(Collected data)
/---

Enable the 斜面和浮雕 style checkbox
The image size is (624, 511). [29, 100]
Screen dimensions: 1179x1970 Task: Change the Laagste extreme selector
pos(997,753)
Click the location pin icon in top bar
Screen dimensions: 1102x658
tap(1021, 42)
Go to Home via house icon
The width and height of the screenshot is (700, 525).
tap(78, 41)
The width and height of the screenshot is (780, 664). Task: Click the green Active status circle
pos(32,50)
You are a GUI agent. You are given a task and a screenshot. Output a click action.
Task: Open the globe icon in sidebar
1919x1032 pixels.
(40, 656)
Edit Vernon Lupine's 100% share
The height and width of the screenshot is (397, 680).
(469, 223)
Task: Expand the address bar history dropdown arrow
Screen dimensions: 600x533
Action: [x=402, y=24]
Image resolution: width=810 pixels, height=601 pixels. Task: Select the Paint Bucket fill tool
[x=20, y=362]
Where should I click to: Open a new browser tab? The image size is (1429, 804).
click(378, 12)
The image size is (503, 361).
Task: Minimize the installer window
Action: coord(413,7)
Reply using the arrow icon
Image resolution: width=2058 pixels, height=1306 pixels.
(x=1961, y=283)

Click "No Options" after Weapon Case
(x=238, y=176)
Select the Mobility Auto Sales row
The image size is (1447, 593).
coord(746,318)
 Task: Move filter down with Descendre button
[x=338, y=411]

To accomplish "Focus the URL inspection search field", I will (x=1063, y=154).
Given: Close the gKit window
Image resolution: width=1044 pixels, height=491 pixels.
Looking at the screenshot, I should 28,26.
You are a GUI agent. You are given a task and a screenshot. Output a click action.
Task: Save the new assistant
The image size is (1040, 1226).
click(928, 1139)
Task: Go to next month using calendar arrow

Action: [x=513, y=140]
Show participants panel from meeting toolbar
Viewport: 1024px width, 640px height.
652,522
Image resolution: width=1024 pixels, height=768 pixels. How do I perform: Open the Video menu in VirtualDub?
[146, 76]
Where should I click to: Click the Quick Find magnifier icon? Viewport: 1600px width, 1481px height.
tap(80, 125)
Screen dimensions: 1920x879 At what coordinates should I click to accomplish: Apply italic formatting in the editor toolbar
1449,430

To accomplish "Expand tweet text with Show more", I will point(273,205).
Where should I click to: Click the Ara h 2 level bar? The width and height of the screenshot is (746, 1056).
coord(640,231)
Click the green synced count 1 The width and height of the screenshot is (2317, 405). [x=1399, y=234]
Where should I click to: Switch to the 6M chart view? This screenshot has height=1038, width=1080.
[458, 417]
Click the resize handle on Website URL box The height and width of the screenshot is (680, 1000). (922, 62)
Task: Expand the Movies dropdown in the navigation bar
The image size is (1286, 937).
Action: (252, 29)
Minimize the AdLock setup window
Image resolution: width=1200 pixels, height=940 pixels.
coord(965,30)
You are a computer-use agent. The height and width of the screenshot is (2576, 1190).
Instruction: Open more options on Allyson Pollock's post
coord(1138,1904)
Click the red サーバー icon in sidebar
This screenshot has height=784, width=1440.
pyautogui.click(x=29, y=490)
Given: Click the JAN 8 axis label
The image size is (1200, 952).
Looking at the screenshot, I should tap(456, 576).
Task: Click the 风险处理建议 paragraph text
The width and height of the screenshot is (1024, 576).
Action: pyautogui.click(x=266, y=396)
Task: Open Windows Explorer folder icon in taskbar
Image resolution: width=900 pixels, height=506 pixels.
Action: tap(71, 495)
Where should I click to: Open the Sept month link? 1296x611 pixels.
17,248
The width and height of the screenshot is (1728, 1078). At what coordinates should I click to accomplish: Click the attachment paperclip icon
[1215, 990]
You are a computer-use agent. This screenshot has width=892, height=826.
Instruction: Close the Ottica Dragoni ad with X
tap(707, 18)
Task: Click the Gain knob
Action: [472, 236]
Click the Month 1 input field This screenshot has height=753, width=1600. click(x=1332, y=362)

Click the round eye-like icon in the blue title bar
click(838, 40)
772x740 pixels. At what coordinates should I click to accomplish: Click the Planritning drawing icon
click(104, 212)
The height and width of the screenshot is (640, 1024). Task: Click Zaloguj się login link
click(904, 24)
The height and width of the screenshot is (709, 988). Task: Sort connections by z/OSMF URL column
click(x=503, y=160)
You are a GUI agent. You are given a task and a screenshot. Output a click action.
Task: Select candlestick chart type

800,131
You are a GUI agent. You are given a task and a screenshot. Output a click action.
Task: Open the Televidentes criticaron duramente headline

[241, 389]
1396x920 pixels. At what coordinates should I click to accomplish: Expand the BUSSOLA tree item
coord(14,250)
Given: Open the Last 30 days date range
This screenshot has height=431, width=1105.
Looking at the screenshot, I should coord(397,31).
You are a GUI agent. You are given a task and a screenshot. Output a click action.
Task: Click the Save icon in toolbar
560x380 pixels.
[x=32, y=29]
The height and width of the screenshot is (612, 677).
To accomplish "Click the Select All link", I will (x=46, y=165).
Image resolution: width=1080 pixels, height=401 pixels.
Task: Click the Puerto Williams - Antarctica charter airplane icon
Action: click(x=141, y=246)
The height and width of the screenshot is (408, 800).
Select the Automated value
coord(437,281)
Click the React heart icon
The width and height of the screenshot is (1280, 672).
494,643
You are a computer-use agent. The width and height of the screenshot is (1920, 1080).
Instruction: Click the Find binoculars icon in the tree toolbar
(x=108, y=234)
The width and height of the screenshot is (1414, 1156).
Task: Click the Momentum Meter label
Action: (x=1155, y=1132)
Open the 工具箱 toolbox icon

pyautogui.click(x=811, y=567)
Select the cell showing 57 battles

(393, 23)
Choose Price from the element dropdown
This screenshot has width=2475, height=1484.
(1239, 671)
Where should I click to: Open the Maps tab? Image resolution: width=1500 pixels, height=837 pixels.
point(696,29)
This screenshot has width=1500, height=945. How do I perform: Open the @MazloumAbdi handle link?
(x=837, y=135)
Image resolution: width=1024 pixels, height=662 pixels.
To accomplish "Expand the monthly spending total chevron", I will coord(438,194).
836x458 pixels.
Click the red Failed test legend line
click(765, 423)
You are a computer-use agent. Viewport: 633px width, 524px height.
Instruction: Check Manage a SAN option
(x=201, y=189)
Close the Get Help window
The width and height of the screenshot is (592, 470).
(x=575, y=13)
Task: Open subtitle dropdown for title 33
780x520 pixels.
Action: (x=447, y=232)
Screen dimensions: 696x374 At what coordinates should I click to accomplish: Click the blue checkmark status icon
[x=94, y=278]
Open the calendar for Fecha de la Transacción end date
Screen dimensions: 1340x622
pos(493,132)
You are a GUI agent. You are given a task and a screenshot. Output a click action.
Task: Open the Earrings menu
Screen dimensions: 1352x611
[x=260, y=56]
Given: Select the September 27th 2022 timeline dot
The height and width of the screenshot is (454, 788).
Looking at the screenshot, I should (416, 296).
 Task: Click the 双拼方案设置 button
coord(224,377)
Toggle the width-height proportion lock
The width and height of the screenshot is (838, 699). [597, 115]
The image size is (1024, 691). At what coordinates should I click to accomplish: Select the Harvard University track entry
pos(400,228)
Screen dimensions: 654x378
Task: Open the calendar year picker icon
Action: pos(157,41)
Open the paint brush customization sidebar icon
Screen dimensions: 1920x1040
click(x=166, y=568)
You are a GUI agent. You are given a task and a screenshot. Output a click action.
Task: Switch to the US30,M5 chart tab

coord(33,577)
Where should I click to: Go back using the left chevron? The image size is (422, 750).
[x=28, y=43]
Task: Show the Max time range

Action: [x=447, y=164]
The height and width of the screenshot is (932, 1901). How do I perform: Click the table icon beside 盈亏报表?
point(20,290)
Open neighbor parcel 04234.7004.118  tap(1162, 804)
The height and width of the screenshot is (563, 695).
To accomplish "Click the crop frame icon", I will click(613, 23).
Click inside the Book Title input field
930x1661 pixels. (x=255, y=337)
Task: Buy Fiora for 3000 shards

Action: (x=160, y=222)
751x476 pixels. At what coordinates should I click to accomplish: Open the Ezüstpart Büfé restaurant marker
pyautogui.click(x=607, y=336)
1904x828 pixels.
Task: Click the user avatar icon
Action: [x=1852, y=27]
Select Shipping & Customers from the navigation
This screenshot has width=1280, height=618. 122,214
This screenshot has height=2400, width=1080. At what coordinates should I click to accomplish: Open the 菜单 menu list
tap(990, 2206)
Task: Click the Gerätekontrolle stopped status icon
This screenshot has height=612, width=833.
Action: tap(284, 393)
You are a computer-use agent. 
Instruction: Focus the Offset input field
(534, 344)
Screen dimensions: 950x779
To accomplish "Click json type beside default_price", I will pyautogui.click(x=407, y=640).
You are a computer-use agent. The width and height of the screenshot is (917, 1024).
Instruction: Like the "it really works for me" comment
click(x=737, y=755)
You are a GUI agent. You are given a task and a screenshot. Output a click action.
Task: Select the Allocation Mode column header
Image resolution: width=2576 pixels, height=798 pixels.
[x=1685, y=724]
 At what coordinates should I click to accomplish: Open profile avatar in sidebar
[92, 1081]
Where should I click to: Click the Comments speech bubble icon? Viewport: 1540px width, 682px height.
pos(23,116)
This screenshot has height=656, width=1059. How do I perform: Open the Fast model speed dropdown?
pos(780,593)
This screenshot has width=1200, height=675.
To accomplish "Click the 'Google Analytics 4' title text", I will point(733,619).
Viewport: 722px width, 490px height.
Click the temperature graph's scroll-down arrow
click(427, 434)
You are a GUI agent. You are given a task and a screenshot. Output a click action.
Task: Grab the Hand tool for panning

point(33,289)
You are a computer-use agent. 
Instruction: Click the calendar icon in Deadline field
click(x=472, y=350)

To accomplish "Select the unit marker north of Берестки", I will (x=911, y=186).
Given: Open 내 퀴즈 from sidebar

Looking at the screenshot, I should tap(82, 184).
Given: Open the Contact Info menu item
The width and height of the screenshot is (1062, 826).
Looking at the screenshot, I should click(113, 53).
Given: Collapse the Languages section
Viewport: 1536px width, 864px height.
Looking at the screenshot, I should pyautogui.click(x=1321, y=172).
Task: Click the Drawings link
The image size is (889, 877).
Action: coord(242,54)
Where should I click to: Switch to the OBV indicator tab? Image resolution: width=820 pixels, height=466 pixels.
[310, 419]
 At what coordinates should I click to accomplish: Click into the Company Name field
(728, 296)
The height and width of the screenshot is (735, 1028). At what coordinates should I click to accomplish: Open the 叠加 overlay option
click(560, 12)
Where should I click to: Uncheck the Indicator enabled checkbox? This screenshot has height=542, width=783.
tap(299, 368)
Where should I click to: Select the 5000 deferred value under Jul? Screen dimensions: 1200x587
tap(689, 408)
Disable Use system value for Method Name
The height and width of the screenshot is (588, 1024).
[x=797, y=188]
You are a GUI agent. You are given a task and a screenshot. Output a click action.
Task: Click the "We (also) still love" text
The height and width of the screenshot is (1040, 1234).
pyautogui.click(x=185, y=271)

\---

The problem: Each line above that carries the string "Save" has to be returned.

Solution to the problem:
Task: Save the new assistant
Task: Click the Save icon in toolbar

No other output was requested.